I really appreciate if anyone could give me good references for this. Thanks in advance!
Best Answer
Consider a simple case of univariate integral $\int_0^1 x \mathrm{d} x$ and apply to it a change of variables $x = 1-y$. It is easy to see that it flips integration range, and this is reflected in the Jacobian being negative.
$$ \int_0^1 x \mathrm{d} x = \int_1^0 (1-y) (- \mathrm{d} y) = -\int_0^1 (1-y) (-\mathrm{d} y) = \int_0^1 (1-y) \mathrm{d} y $$
The sign of the Jacobian indicates where the change of variable is, or is not, orientation preserving (i.e. whether it flips integration limits or not).
One usually write $\vert J \vert$ keeping in mind that the orientation is being preserved.
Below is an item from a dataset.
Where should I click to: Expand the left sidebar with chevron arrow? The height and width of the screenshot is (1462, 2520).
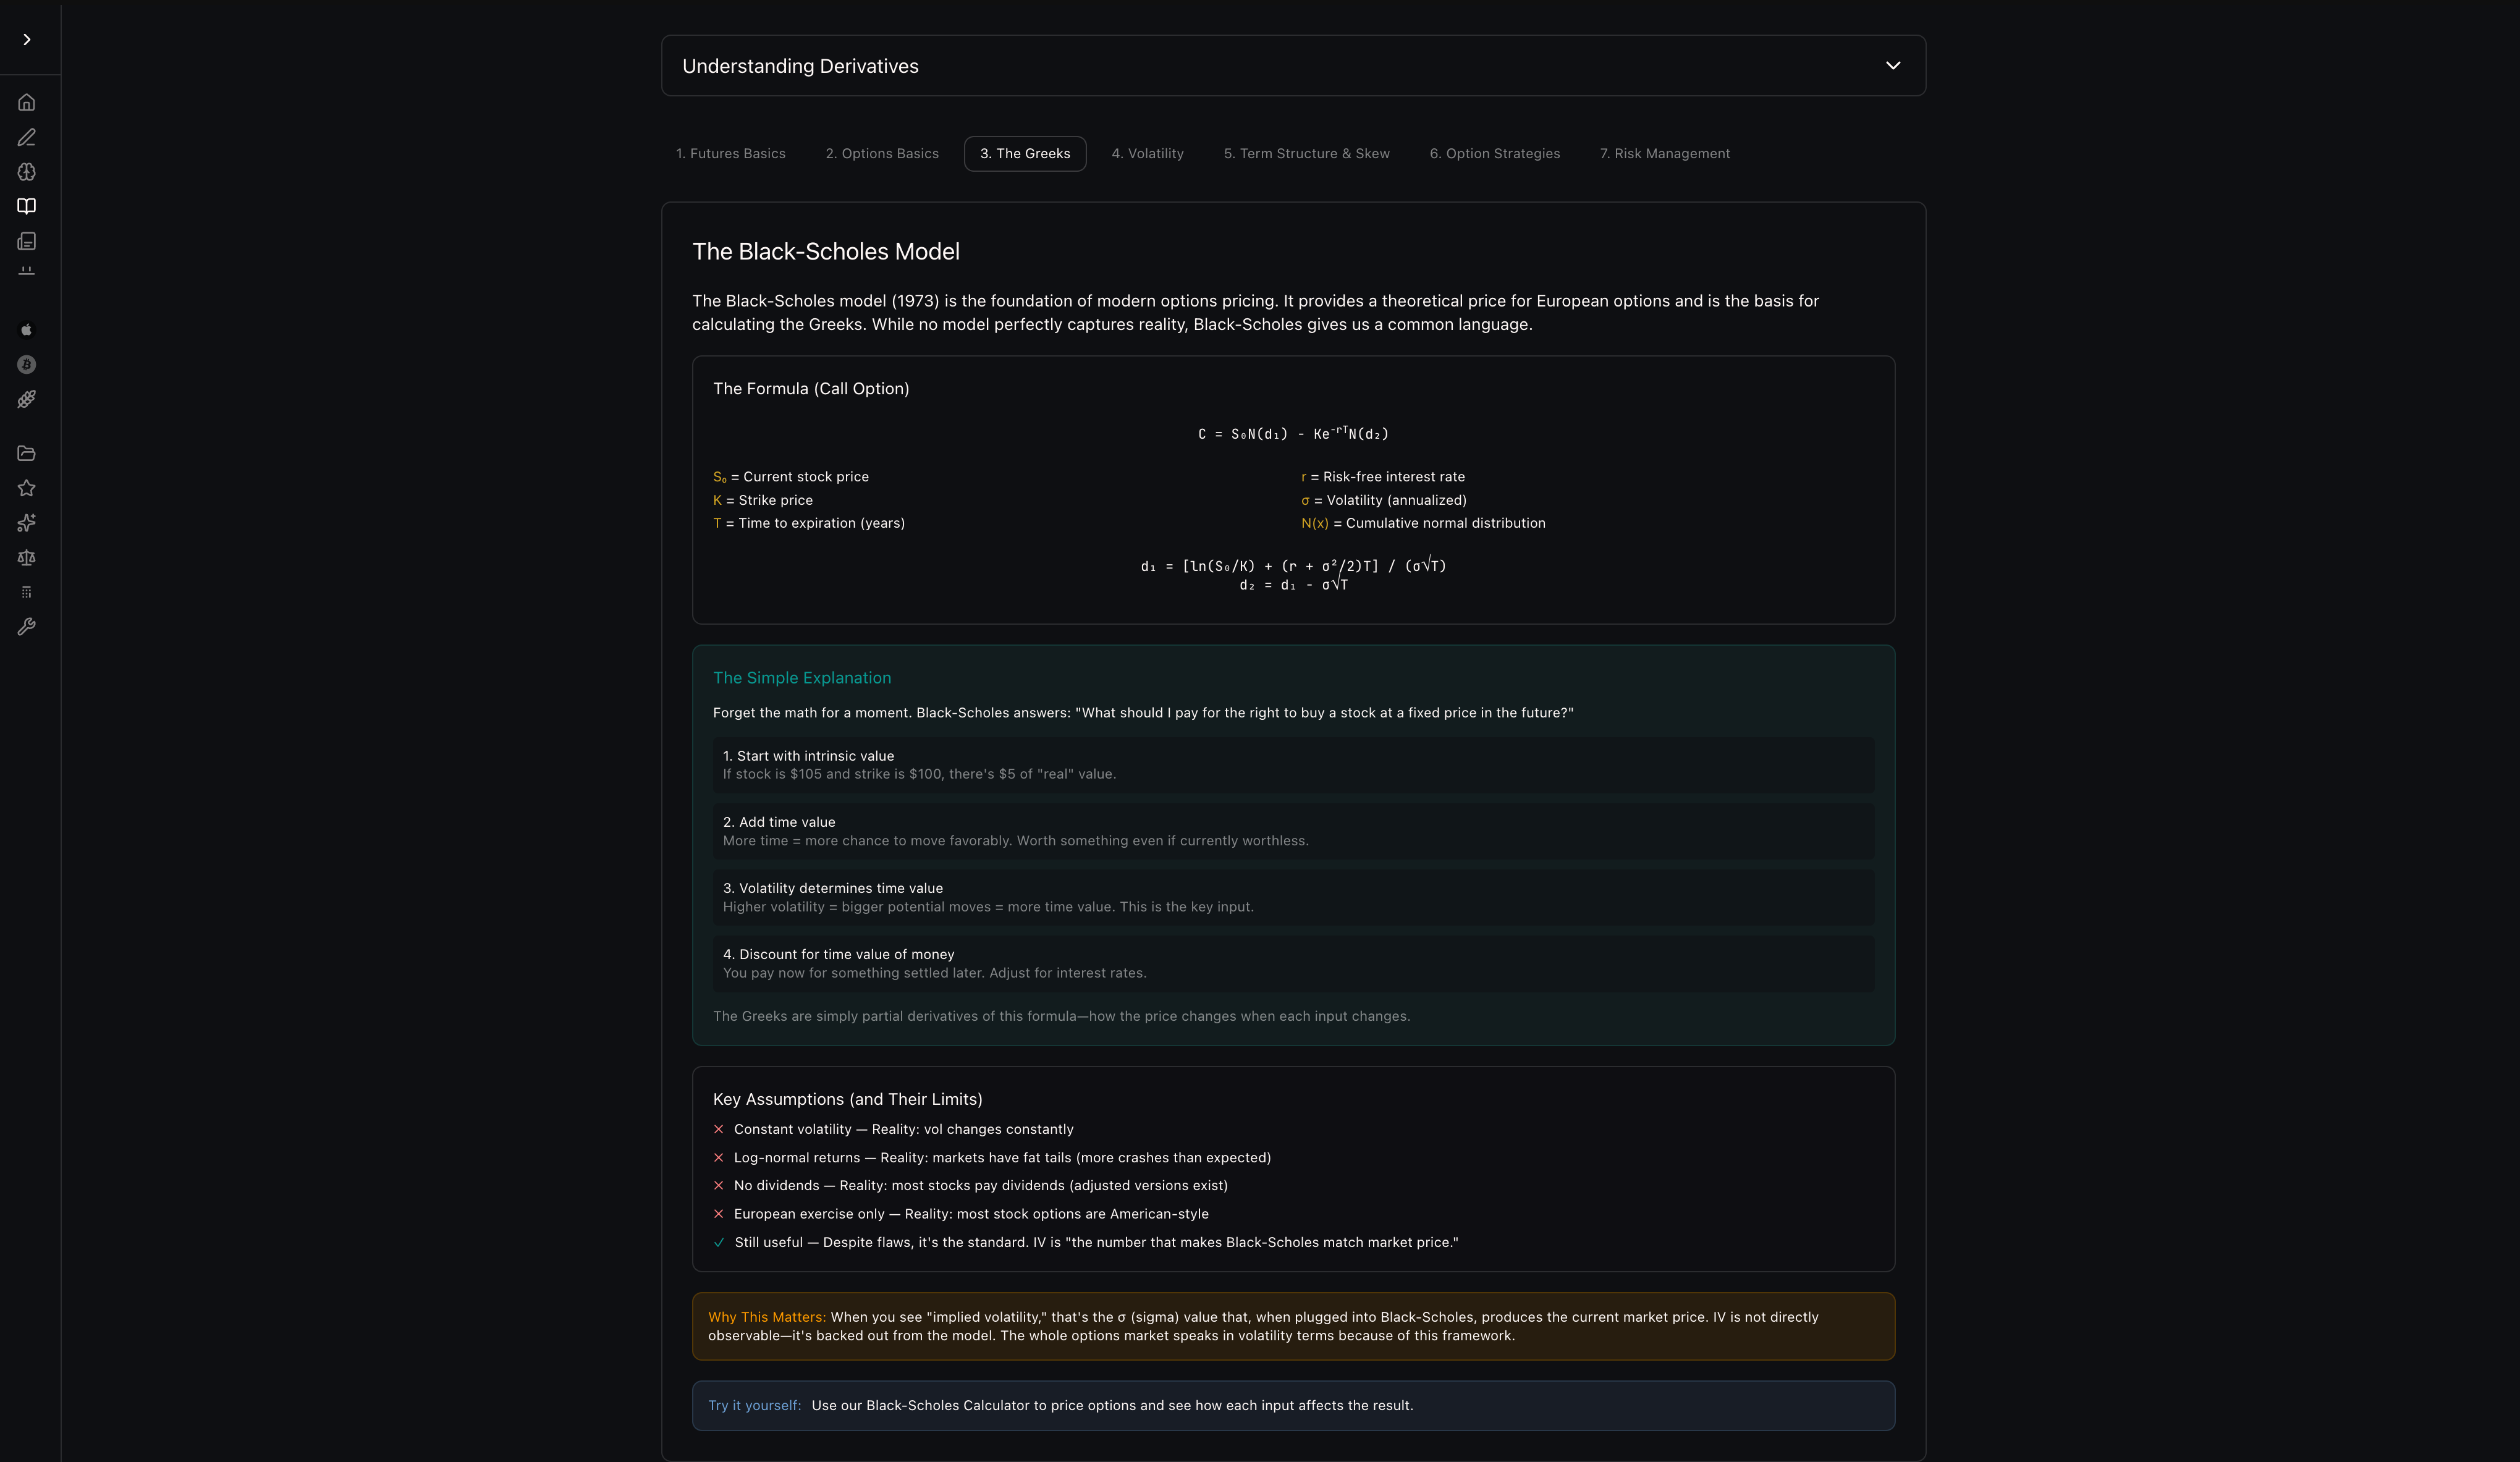[27, 40]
The same story holds in the multivariate settings as well. Consider a line, defined by $F(x,y) = x + y - 2$. The normal vector is $\vec{n} = \left\{ \partial_x F, \partial_y F \right\} = \left\{ 1, 1 \right\}$. When your change of variables is applied, the direction of the normal is flipped: $$ F(u,v) = (u+v) + (-u-2v) - 2 = -v - 2 \implies \vec{n}_2 = \{\partial_u F, \partial_v F\} = \{0, -1\} $$ Notice that $\langle \vec{n}, \vec{n}_2 \rangle = -1$.